Boris Johnson’s government stepped up pressure on lawmakers on Sunday to back the prime minister’s bid to hold an early election and break the Brexit impasse, saying Britain was being held “hostage” by parliament.
But with the main opposition Labour Party waiting for the European Union to grant a Brexit delay and two other parties launching their own bid for an even earlier election, the government’s bid so far looks set to fail.
Britain was due to leave the EU on Thursday, but despite the government arguing this is still the legal default date, few expect Johnson to meet his “do or die” promise to deliver Brexit on October 31 after the bloc agreed to another delay.
More than three years since Britain voted to leave the EU, the divided country and its parliament are still debating over how, when and even whether Brexit, Britain’s biggest policy shift for more than 40 years, should happen.
All Britain’s political parties agree an election is needed to break the standoff over Brexit, but do not see eye-to-eye on its timing. For many lawmakers, an attempt by Johnson to set the terms of a new election raises concerns that he might renege.
But a source at Johnson’s Downing Street office said the prime minister would do all he can to force an election to “get Brexit done”, including considering options offered by other opposition parties.
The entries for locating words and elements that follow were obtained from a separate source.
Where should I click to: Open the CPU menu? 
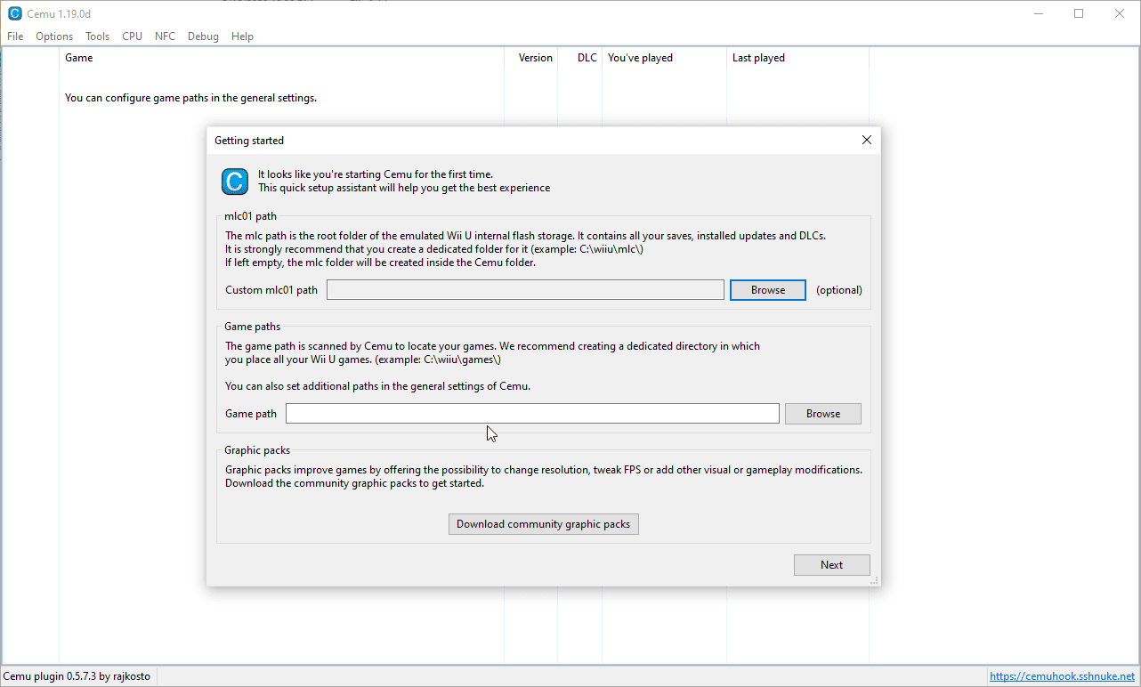click(133, 36)
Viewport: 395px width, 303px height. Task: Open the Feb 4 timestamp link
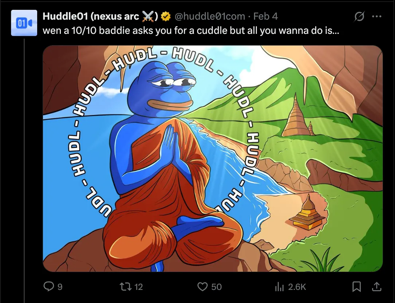pos(266,16)
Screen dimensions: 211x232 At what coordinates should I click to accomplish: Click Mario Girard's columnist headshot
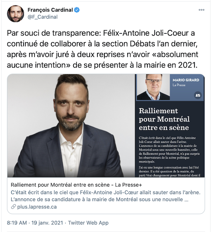[153, 87]
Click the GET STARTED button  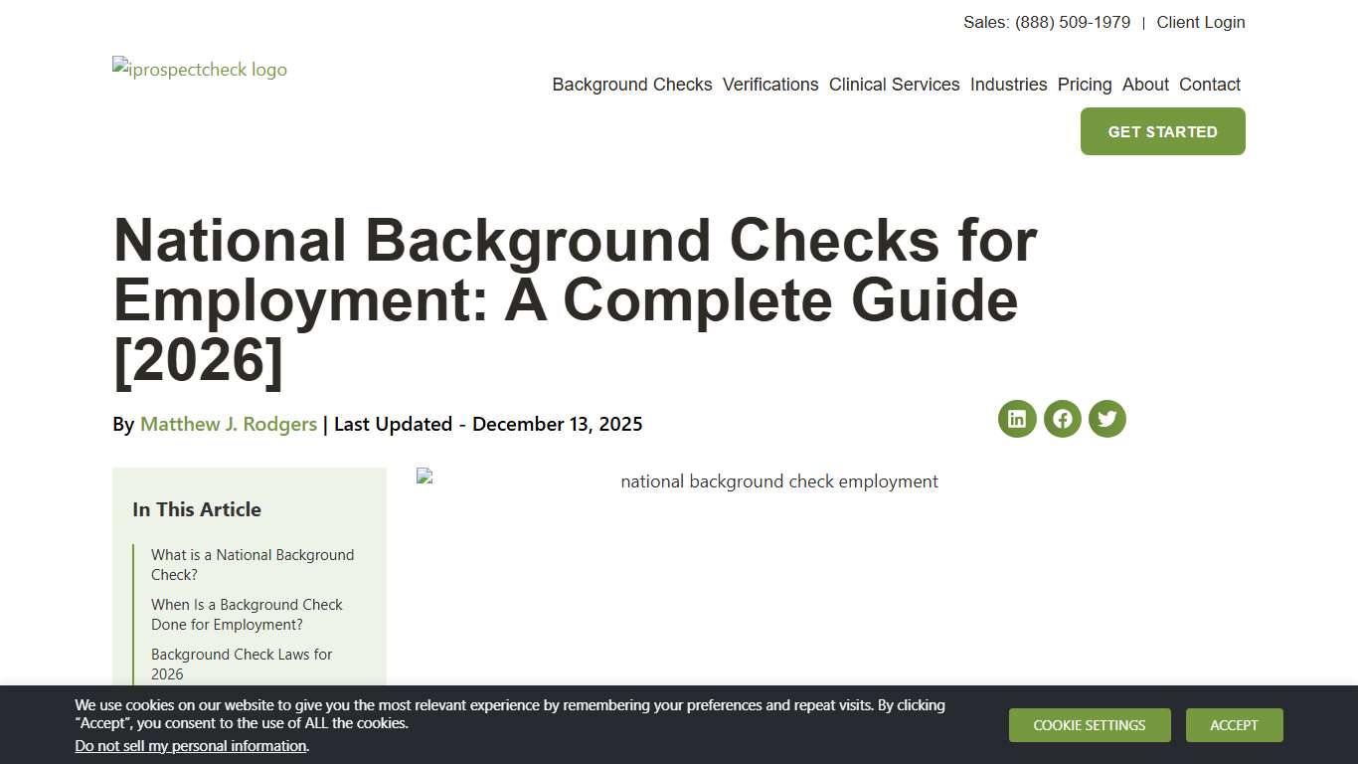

“Parliament cannot hold the country hostage any longer,” Johnson said late on Saturday. “Millions of businesses and people cannot plan their futures, this paralysis is causing real damage and the country must move on in 2020.” His culture minister, Nicky Morgan, doubled down on the message on Sunday, warning lawmakers that Thursday was still “the default leaving date”. “So that should focus minds,” she told Sky News.